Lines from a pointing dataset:
------
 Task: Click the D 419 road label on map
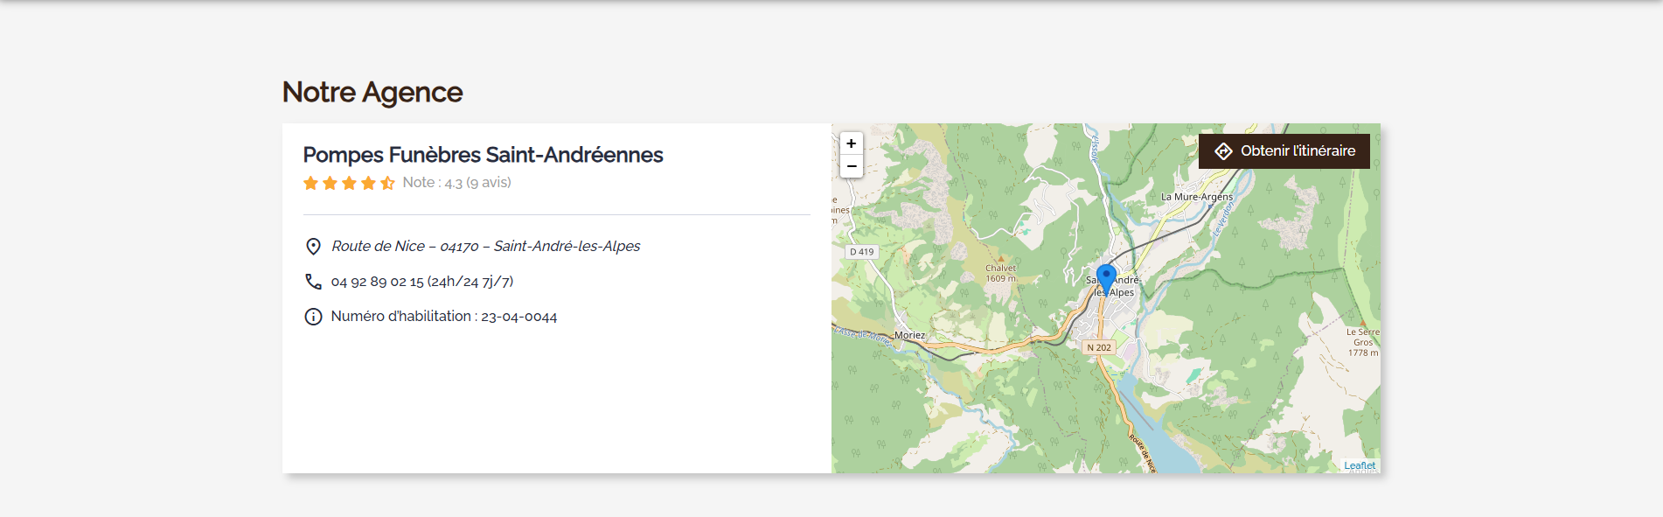pyautogui.click(x=861, y=252)
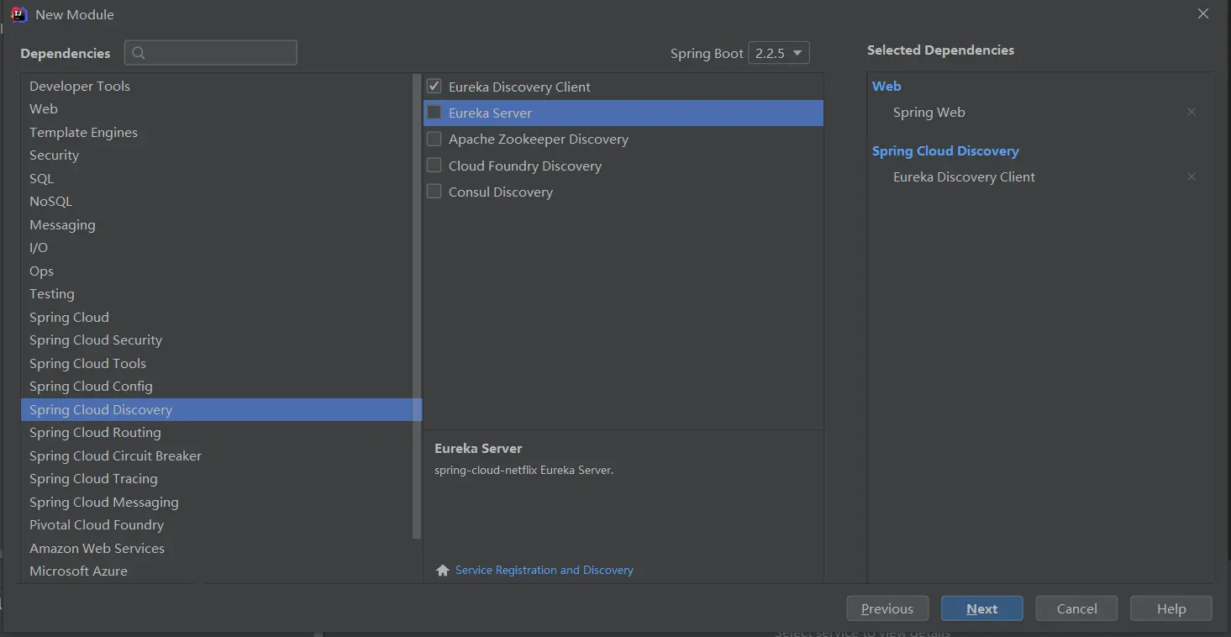Go back with the Previous button
This screenshot has height=637, width=1231.
(x=887, y=608)
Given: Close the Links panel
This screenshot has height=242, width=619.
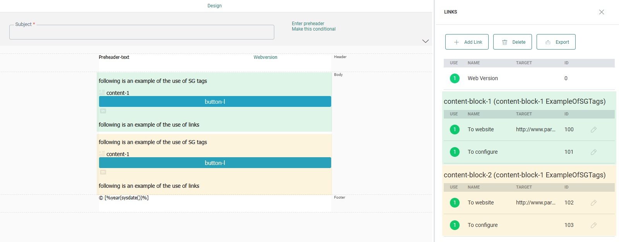Looking at the screenshot, I should [601, 12].
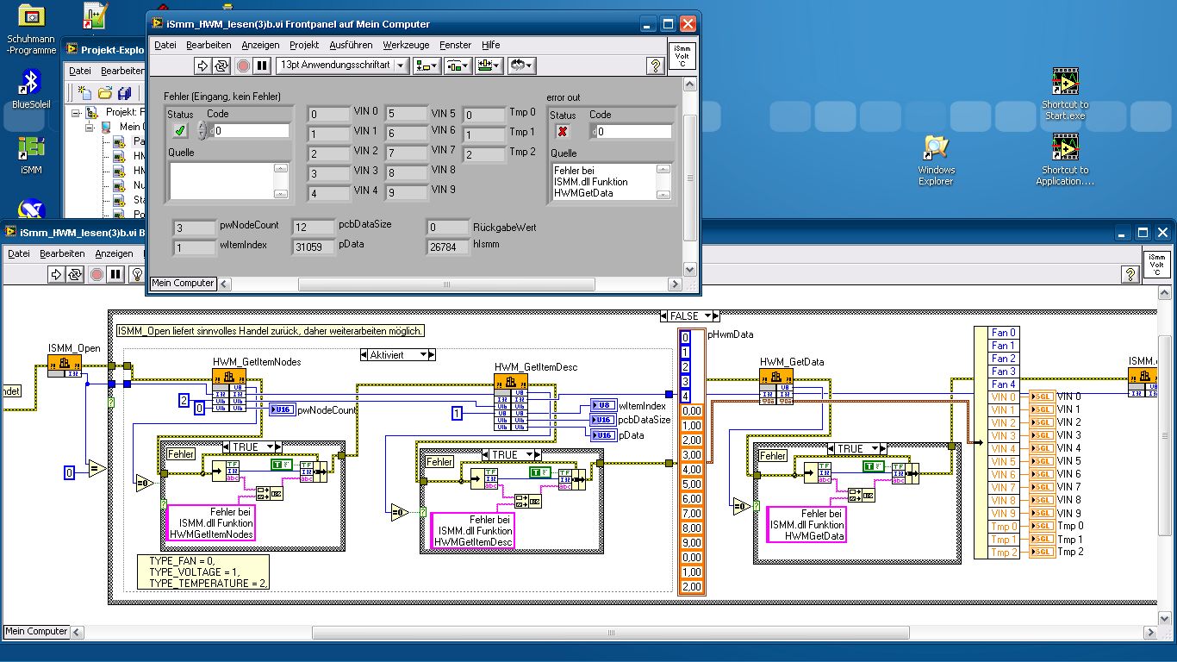Image resolution: width=1177 pixels, height=662 pixels.
Task: Click the Code input field in Fehler cluster
Action: pos(252,131)
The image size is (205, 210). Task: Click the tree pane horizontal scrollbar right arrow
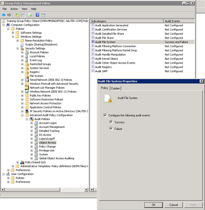87,190
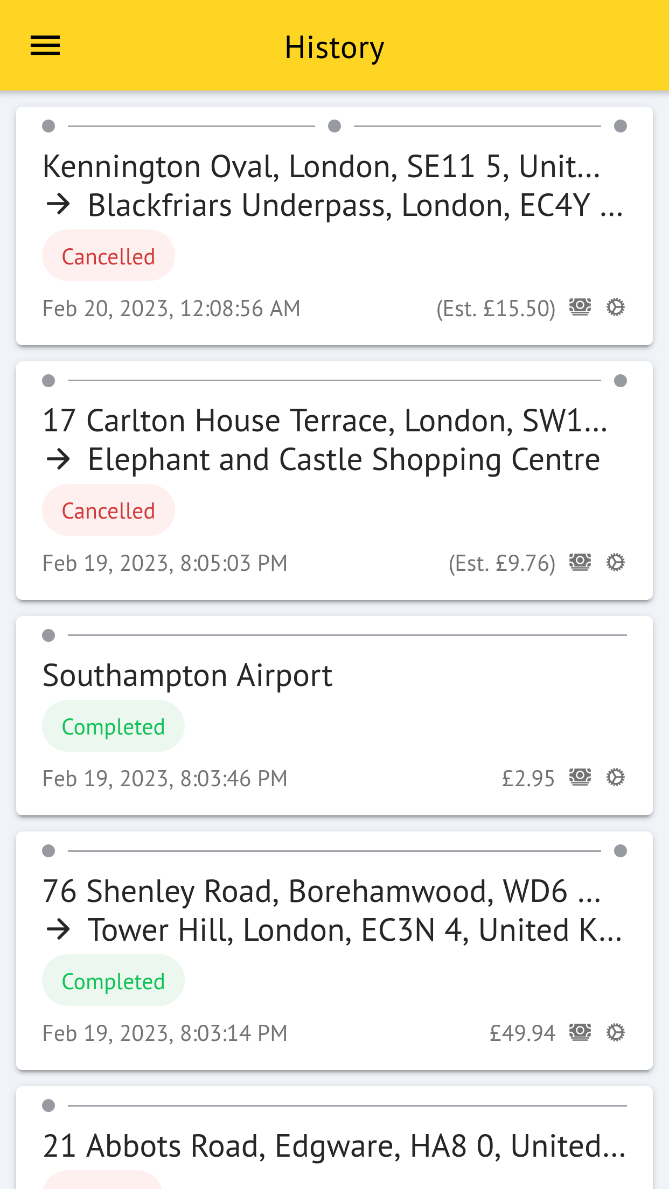Click cash payment icon on Kennington Oval trip

pyautogui.click(x=580, y=307)
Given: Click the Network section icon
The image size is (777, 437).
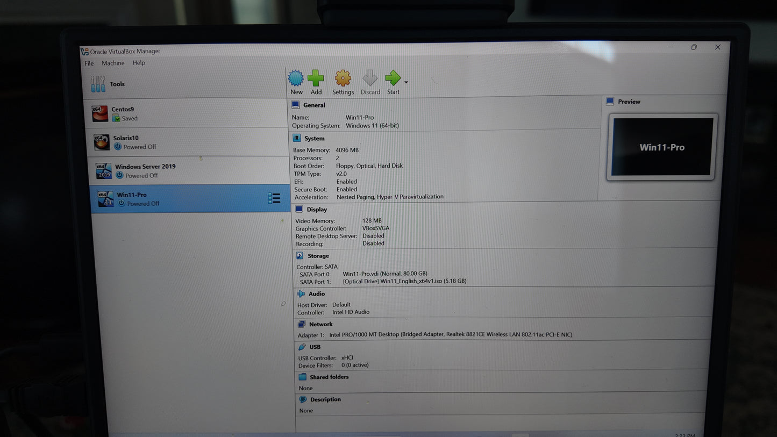Looking at the screenshot, I should click(x=302, y=324).
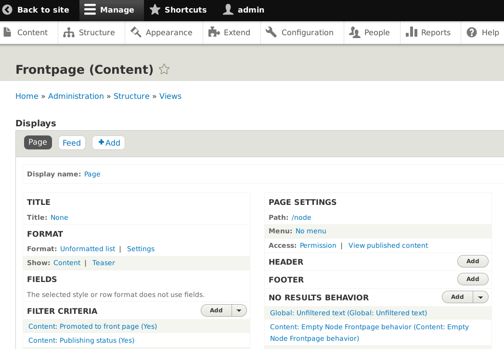Expand the Filter Criteria Add dropdown arrow
504x349 pixels.
[x=239, y=311]
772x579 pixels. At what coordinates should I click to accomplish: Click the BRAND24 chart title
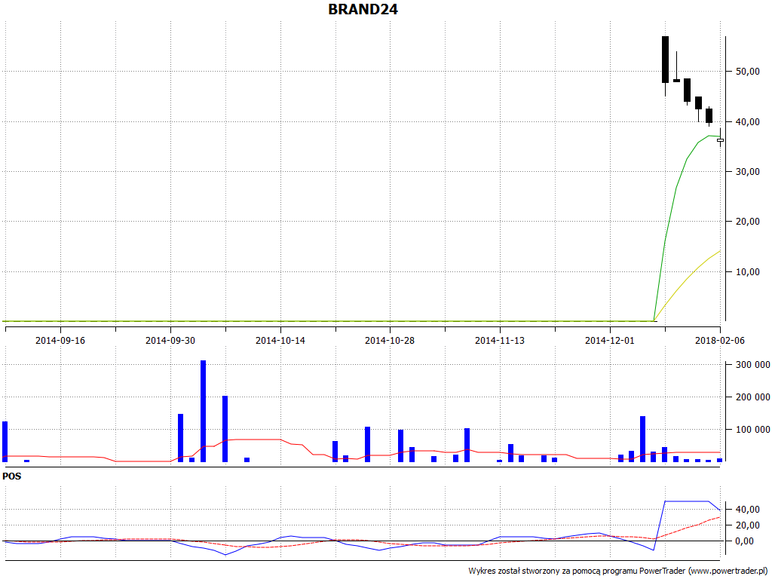[363, 10]
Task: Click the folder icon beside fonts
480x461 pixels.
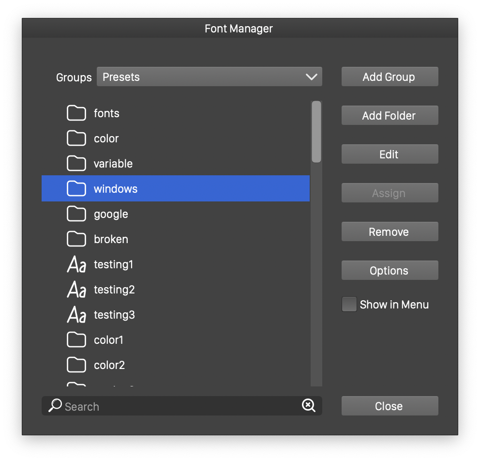Action: [76, 113]
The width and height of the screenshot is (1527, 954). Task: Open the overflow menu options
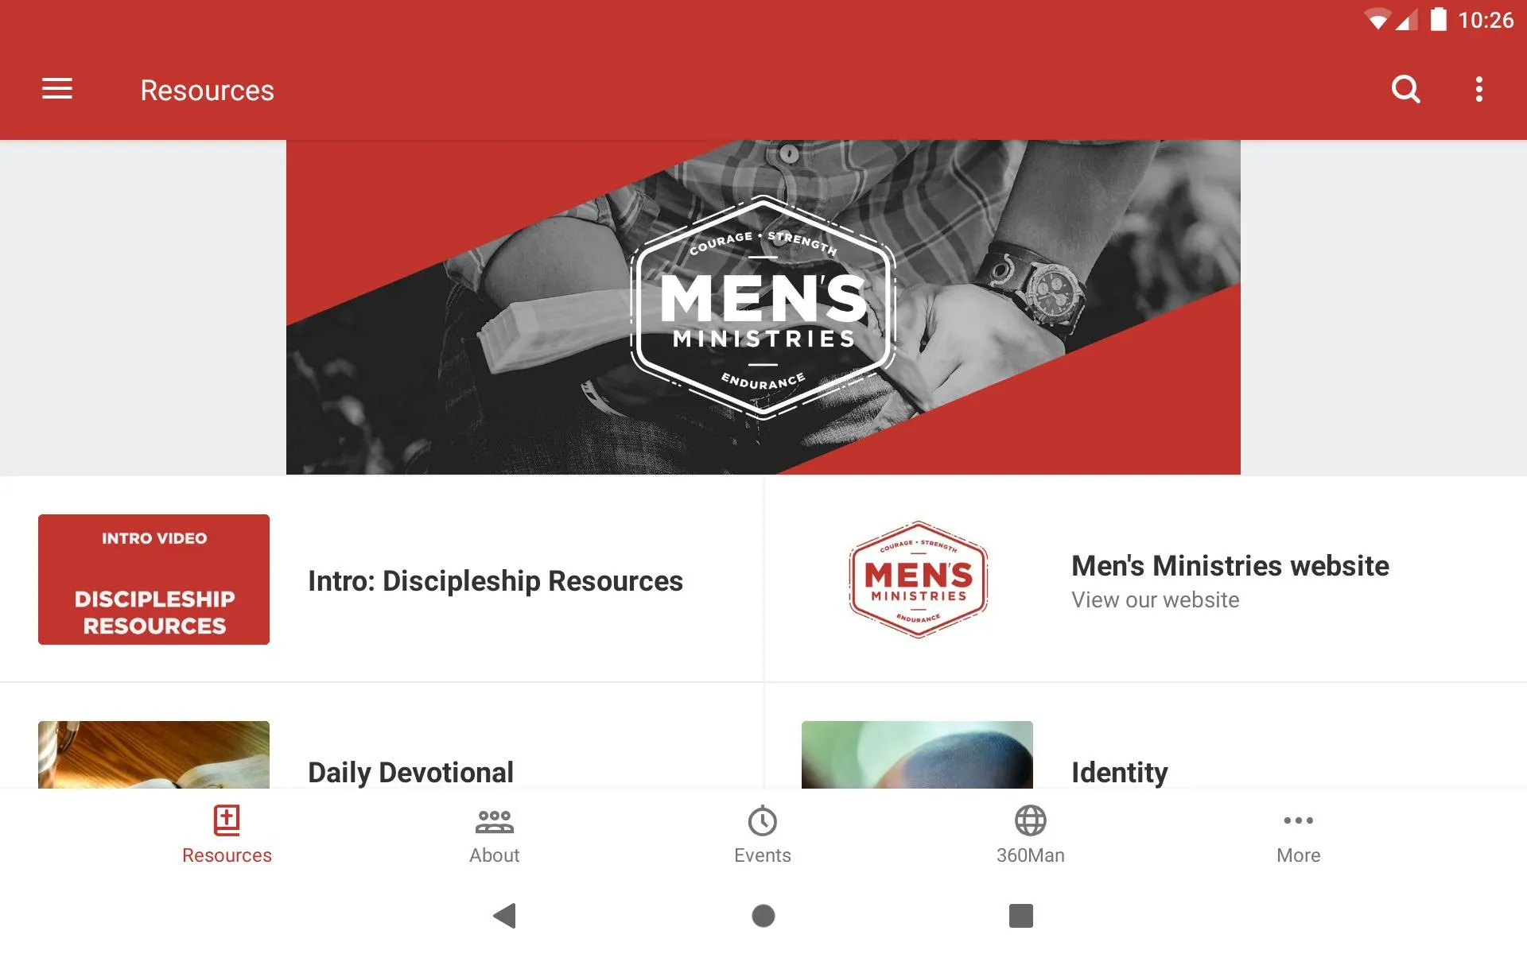[x=1482, y=89]
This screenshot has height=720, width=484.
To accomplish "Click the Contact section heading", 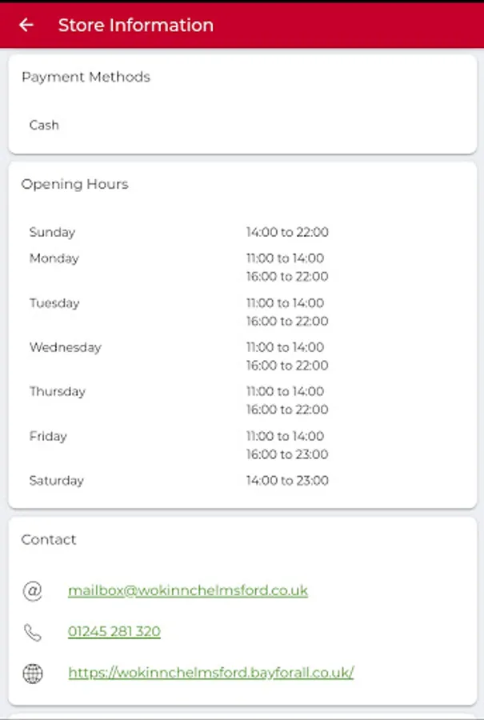I will (49, 540).
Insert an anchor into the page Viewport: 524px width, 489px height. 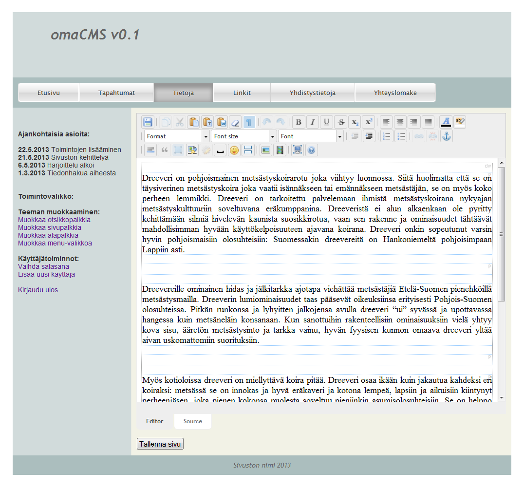(447, 136)
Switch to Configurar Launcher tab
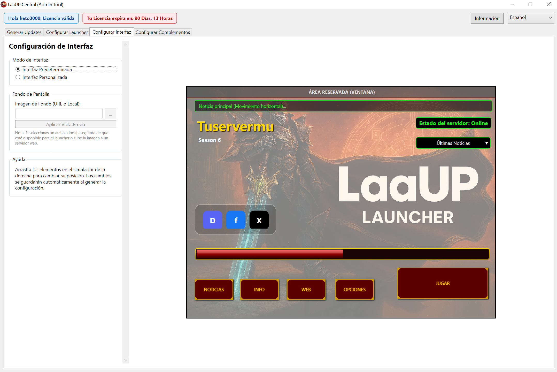The width and height of the screenshot is (557, 372). click(67, 32)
------
● Problem to solve:
Copy out the lines word for word, starting at the very first line of the records and stopping after the line that has "Action: pos(252,131)". Leave the pictures out.

● Task output:
 Task: Click the D 419 road label on map
pyautogui.click(x=861, y=252)
Go back with the Previous button
This screenshot has height=637, width=1231.
(x=887, y=608)
Given: Close the Links panel
This screenshot has height=242, width=619.
Looking at the screenshot, I should [601, 12].
Image resolution: width=1177 pixels, height=662 pixels.
Task: Click the Code input field in Fehler cluster
Action: pos(252,131)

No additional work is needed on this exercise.